Es ist Samstag
Es ist Samstag und wir sind unterwegs. „Wir“ sind mein Freund Emanuel und ich. Außer dass wir wandern und fotografieren wollen, überlassen wir alles mehr oder weniger dem Zufall. Wir entscheiden, zum Cobenzl zu fahren.
Emanuel, der meisterliche Fotograf, hat diesmal seine Kamera nicht dabei, sondern nimmt die Bilder mit einem Handy auf. Wie er habe auch ich meinen Fotoapparat zuhause gelassen und fotografiere mit dem Mobiltelefon.
Diesmal zeigt er mir, wie man die Qualität der Fotos verbessern kann, indem man den Profi-Modus verwendet, der auf allen moderneren Smartphones verfügbar ist. Bequem wie ich bin, ist mir das Lesen von Gebrauchsanweisungen zu anstrengend. Ich weiß ja ohnehin sofort alles.

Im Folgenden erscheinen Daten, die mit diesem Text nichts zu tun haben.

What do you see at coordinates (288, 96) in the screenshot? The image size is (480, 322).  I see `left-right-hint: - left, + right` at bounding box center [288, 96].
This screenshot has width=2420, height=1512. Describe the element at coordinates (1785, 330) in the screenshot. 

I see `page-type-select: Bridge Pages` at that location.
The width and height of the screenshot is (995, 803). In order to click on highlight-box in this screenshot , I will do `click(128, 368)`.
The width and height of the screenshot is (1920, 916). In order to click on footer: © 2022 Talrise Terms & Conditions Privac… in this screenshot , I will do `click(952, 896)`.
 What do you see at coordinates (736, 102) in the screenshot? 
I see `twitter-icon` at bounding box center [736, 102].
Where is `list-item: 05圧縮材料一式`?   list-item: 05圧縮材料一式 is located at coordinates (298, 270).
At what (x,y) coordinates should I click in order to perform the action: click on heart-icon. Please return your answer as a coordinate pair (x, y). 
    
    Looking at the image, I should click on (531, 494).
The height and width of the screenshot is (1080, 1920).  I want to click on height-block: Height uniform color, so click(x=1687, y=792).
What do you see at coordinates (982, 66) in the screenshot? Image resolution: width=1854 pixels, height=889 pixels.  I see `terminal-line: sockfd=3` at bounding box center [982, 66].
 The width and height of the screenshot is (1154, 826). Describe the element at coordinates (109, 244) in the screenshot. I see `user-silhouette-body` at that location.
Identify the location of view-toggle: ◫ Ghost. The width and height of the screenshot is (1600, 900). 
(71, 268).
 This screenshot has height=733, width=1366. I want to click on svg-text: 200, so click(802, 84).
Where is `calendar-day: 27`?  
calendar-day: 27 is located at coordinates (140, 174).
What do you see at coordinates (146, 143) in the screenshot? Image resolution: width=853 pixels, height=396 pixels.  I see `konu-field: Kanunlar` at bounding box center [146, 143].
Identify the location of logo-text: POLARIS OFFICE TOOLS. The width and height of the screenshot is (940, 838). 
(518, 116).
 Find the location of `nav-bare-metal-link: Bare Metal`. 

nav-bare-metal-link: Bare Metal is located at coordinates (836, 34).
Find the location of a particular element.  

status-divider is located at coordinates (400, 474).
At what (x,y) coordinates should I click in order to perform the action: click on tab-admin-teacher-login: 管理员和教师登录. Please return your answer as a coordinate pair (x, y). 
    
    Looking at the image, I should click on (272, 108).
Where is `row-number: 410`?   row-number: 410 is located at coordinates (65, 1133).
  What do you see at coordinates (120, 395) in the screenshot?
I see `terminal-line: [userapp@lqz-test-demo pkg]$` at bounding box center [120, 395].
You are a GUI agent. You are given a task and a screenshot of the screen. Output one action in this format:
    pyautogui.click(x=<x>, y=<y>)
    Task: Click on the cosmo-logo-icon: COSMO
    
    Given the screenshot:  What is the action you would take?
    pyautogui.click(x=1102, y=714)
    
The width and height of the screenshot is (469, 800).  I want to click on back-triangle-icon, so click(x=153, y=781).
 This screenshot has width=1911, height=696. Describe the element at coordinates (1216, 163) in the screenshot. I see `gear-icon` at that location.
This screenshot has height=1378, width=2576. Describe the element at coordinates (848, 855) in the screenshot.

Für mich ist es richtig angenehm, dass er mir so nebenbei alle Tricks erklärt.
Mehr noch lerne ich, wenn ich hinter ihm gehe und ihn beobachte, wo er Motive zum Ablichten findet. Von selbst fallen sie mir nicht auf. Doch sein geübtes Auge erkennt, was wirklich wert ist, fotografiert zu werden. Daher gehe ich fast immer hinter ihm. Nur manchmal reizt es mich, meine eigenen Akzente zu setzen. Dann wartet er auf mich.
Trotzdem steht nicht das Fotografieren im Mittelpunkt. Dieser wunderschöne Herbsttag mit der milden Temperatur hat uns dazu verleitet zu wandern, weit zu wandern. Emanuel regt an, die Sisi-Kapelle zu besichtigen. Er führt mich dorthin. Diese Kapelle wurde 1854 bis 1856 anlässlich der Hochzeit des kaiserlichen Paares Elisabeth und Franz Joseph errichtet. Für mich ist es ein willkommenes Objekt, um es festzuhalten.
Kurz darauf setzen wir unsere Wanderung Richtung Sievering fort. Dabei vermeiden wir, die Straße zu benützen und suchen uns anstatt dessen bequeme Wald- und Wiesenwege. Bald aber geht es auf einem sehr schmalen, sehr steilen Steig nach unten. Anfangs ist das absolut problemlos. Doch als das Gefälle zunimmt. dienen uns Steine und Baum-Wurzeln als Treppe. Für jeden unserer Schritte brauchen wir Halt, um nicht abzurutschen.
Plötzlich überholen uns zwei Mountain-Biker, denen wir „Viel Vergnügen!“ nachrufen. Da schwingt ein bisschen Neid mit, weil die beiden Bremsen an ihren Rädern haben, während wir unser Oberschenkel brauchen, um die Geschwindigkeit zu drosseln. Ich fühle mich viel jünger als 75 und schwelge in der Erinnerung an frühere Bergtouren auf die Nordkette bei Innsbruck, auf das Hochkar bei Göstling an der Ybbs und auf Pian della Regina im Piemont. Also kein Grund zur Besorgnis!
Wir erreichen die Waldgrenze, die Bäume werden weniger und die Strapazen für meine Oberschenkel mehr. Ich bekomme immer größere Schwierigkeiten, meine 112 Kilo Lebendgewicht einzubremsen. Ich finde immer weniger und immer dünnere Bäumchen, die mir Halt bieten können. Ich bin knapp vor dem etwas breiteren querlaufenden Waldweg für Normalbürger. Die Böschung hat es in sich, sie ist noch steiler. Um das Abrutschen zu vermeiden, stemme ich meine Beine in den Boden. Es nützt nichts. Ich gebe auf, ich muss aufgeben. Die Schwerkraft ist so stark, dass nur mehr Hinsetzen nützen würde. Es kommt aber anders: ich kippe vornüber. Instinktiv ziehe ich meinen Kopf ein und es wird ungewollt zu einer Rolle vorwärts. Fassungslos beobachtet mein Freund den Vorfall. Ich versuche aufzustehen. Er hilft mir. Ich stehe wieder. Ich bin unverletzt und mein Freund und ich lachen erleichtert.